The DeepSee is unique. Most submersibles are, well, submersibles; DeepSee seems to be somewhat of a hybrid, operating like a sluggish boat motoring along the surface with the passengers high above the water and only when they reach the dive site will they empty the huge bladders of air holding them up and become a submarine. And in the same length of time it has taken me to write this sentence, we were dropping below the surface; our dive had officially begun.

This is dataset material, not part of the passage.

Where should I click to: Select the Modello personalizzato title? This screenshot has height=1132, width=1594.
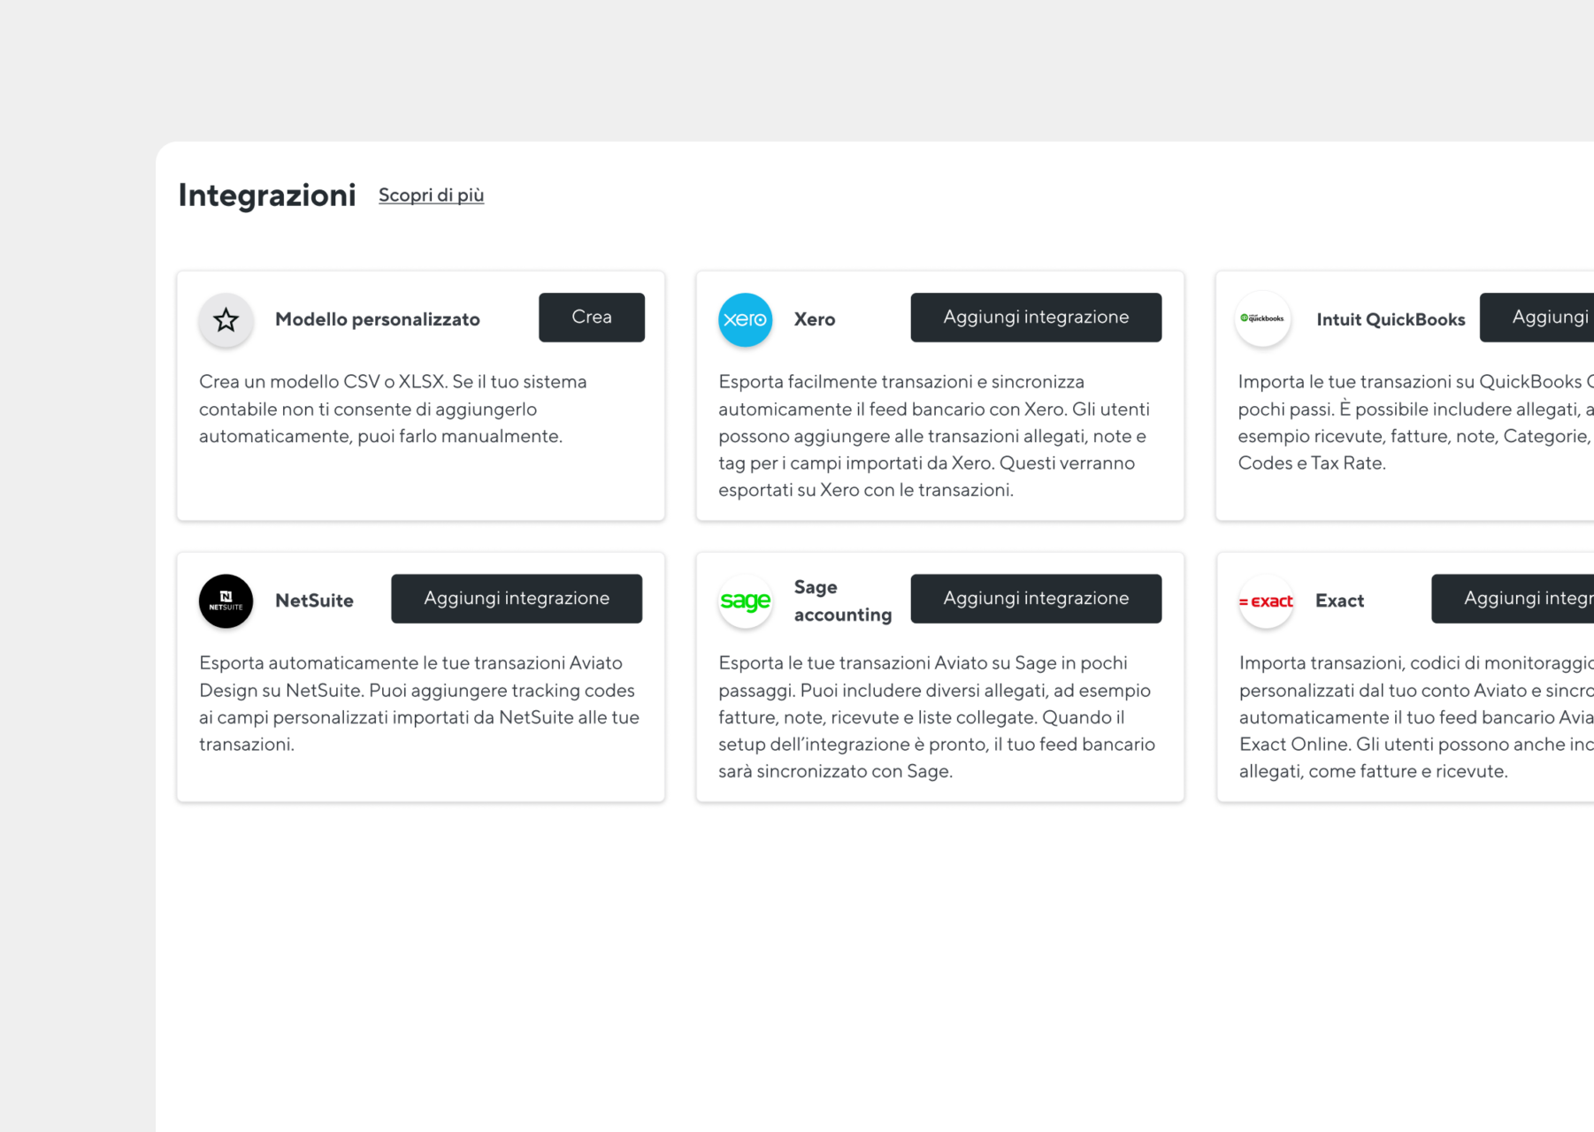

They had asked me to write a paragraph of my experience and here I am on page 2. That should suggest 2 things: I am (more than) happy to oblige, and I have a lot to say about this operation. But back to the dive it was perfect. All systems operated flawlessly and we were able to spend several hours moving up, down and across an area seen only by 4 eyes prior to me. And such is the Deep, always revealing new things. And such is the Argo / DeepSee operation; giving people unique opportunities, the rare chance in life to truly discover new things, see animals and landscapes never seen by anyone before. In our overpopulated, overdeveloped world, these chances are becoming fewer and fewer and I for one am thrilled to have been part of this one. Thank you Steve, Avi, Shmulik and the entire Argo and DeepSee team for what I will remember the rest of my life as an incredible voyage to Deep Mexico!